Aerial view of a winding river with green banks and small villages cutting through a vast, arid desert landscape.
Aline Van Driessche
Date 10/06/2026 at 13.00 - 10/06/2026 at 14.00 Where Combination Room

This research explores whether data-driven methods can explain the relationship between climate change and large-scale pastoralist movements in the Sahel.

Aerial view of a winding river with green banks and small villages cutting through a vast, arid desert landscape.

Overview

The Sahel region faces drastic climate shifts, including rising temperatures, excessive droughts and large-scale floods. These shifts disrupt traditional pastoral livelihoods as pastoralists move seasonally in search of fresh forage and water for their herd. Environmental changes force them to alter routes, depart earlier, or settle permanently.

Existing mobility modelling remains divided: social science research uses qualitative methods to study highly localised strategies while quantitative models prioritise predictive performance but abstract away contextual mechanisms. The proposed conceptual framework addresses this gap by explicitly bridging social science and data-driven modelling. Local perceptions of environmental change and movement decisions are collected through interviews and stakeholder engagement, translated into hypotheses linking climate indicators to mediating variables (e.g. pasture availability) and then tested using historical datasets and ML models. Northern Ghana, a key dry-season destination for cross-border Sahelian pastoralists, serves as a pilot project to test this methodology.

Rather than correlating climate data with mobility outcomes in a black-box AI-manner, this approach models the underlying causal chain. This directly supports IPCC’s call for more context-specific, evidence-based assessments of climate-related mobility while offering tools to anticipate (im)mobility shifts, support early-warning efforts and inform adaptive policy responses across the Sahel.

 

Speaker

Aline Van Driessche is a second Year PhD student, based in both the Architecture and Computer Science department at the University of Cambridge.

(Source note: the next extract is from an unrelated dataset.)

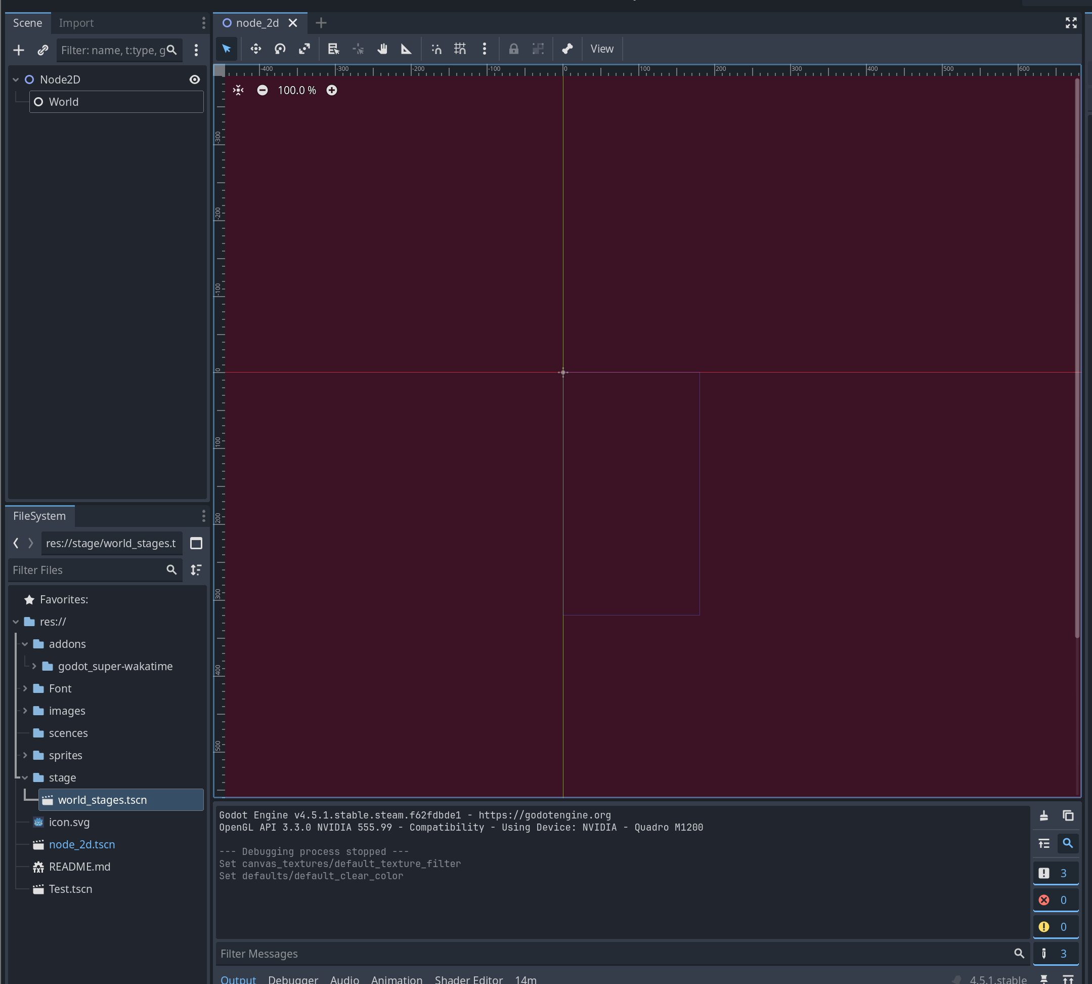Click the add new node plus icon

This interdisciplinarity is also reflected in her background, both professionally and academically speaking. She graduated from the KULeuven in Belgium with an Engineering-Architecture degree (specialised in Urban design) as well as a masters in AI. She combined those two passions during an extra masters year in Barcelona on Sustainable Emergency Architecture, where she studied the use of AI methods in the context of post-earthquake damage assessments.

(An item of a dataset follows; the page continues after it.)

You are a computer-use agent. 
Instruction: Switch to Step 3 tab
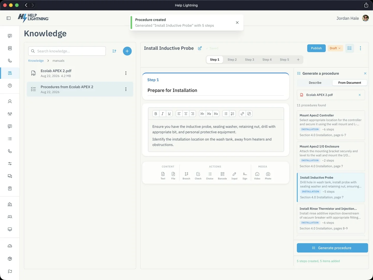[x=249, y=60]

Similarly, during her professional career she continued to explore the intersection between urban space and data-driven methods, while working as ML engineer in a startup that focuses on assessing carbon storage in natural assets based on remote sensing data.

 

Details

This event is part of the Lunchtime Seminar Series organised by the Wolfson College Senior Members.

It is open to all, free to attend and there is no need to book.

Tea and coffee will be available for the audience.

 

Access

This event will take place in the Combination Room on the first floor of our main building. It has step-free access with a lift and there is an accessible toilet located on the first floor of the building.

 

Contact

If you have any questions, please contact our events team - events@wolfson.cam.ac.uk

 

Lunchtime Seminar Series

The Lunchtime Seminar Series provide an opportunity for students, Fellows and Senior Members to share their expertise in a friendly and supportive environment over lunch.

The seminars are held in the Combination Room from 13.00 for an hour on most Wednesdays during full term. The audience is encouraged to bring their lunch in on a tray and take part in the discussion.

Most people who attend are non-specialists, so the talk has to be aimed at a general audience and speakers are warned to avoid technical jargon. We very much encourage students to offer a paper and use this as an opportunity to try out their thesis ideas on listeners who come from all different academic disciplines.